::: Records shown :::

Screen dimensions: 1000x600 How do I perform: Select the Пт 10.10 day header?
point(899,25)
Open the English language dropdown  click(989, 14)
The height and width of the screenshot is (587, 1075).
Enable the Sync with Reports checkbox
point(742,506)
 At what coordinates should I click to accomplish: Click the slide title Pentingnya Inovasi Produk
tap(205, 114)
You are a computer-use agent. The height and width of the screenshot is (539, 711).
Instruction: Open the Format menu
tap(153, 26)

:::
::: Records shown :::

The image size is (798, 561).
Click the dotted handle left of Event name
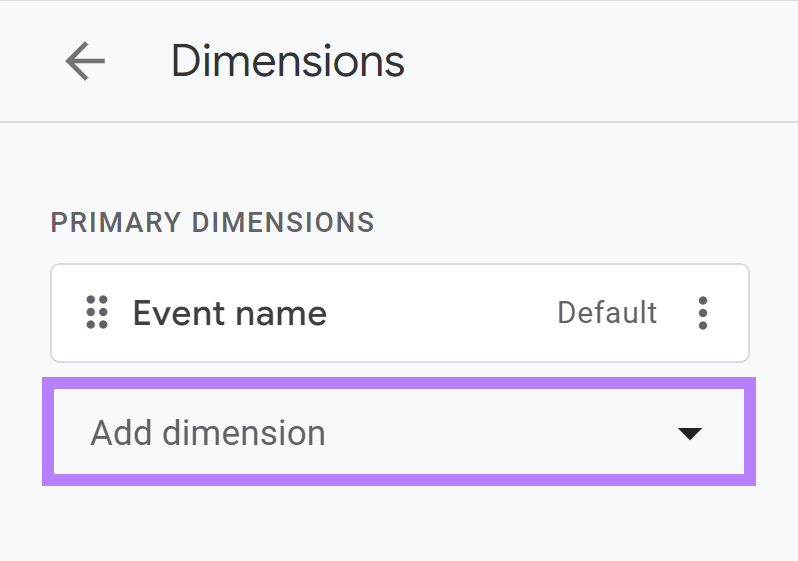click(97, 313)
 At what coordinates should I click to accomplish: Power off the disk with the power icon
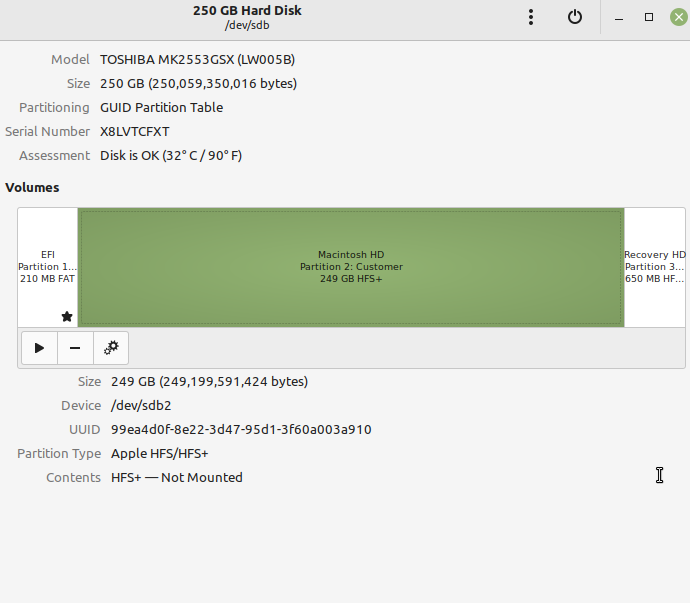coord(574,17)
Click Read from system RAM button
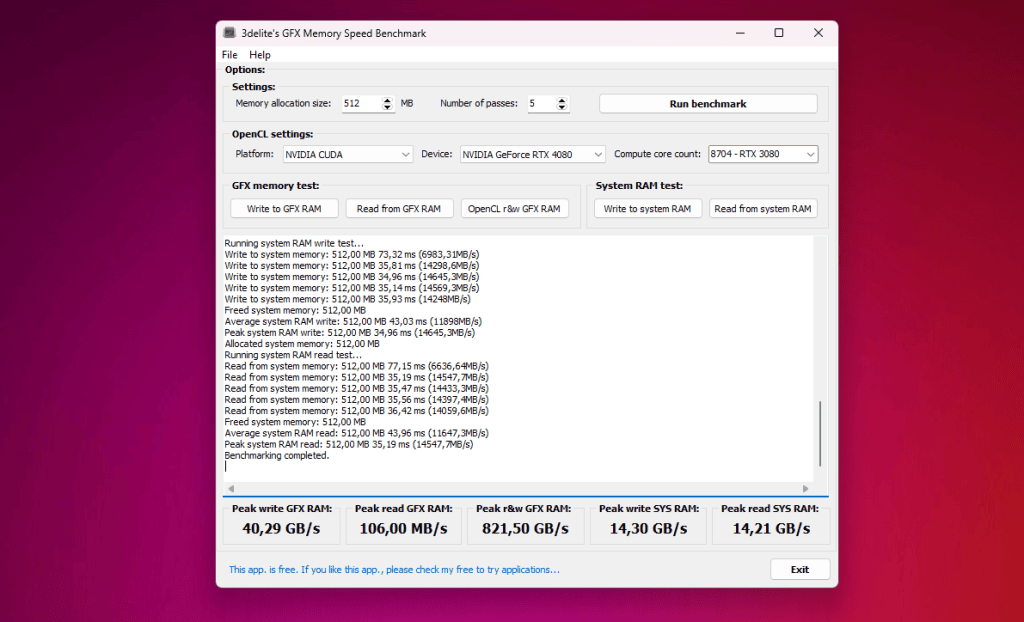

:::
::: Records shown :::

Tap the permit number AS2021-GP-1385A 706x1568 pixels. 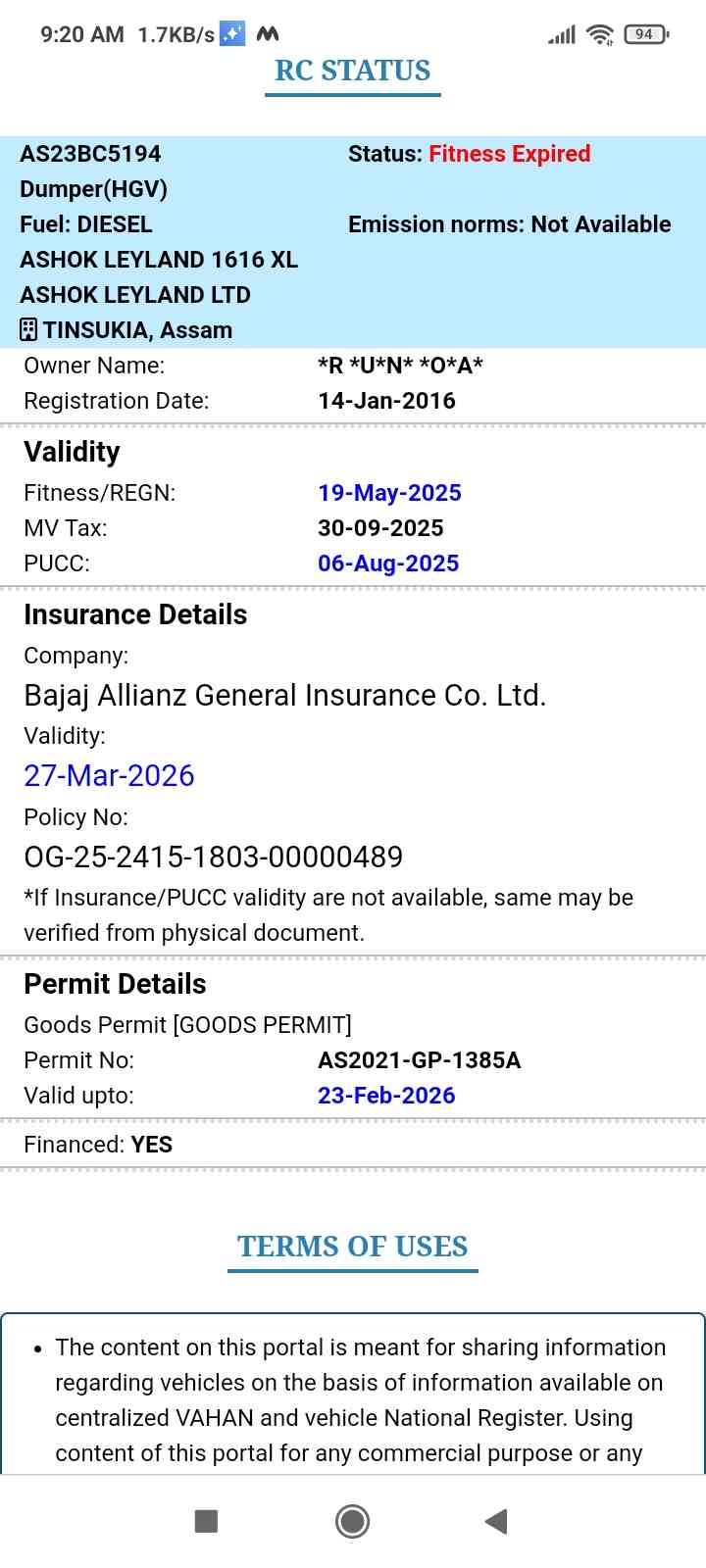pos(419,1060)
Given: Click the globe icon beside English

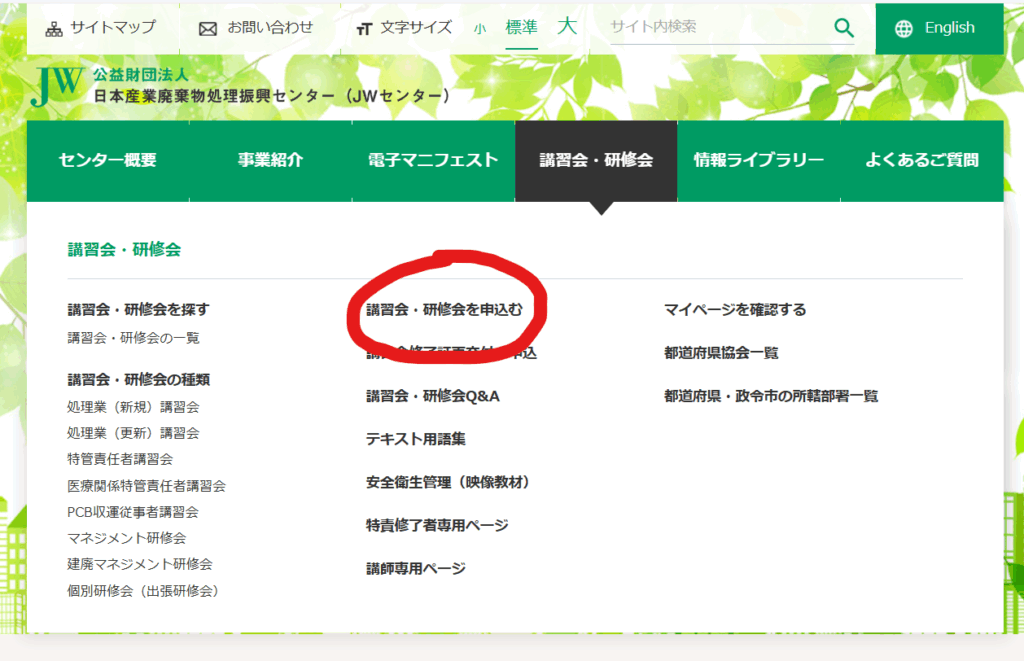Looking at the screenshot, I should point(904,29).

:::

* Task: Find how many lines contain "height" in the data. Write that number and nothing else.

* Response to this exercise: 2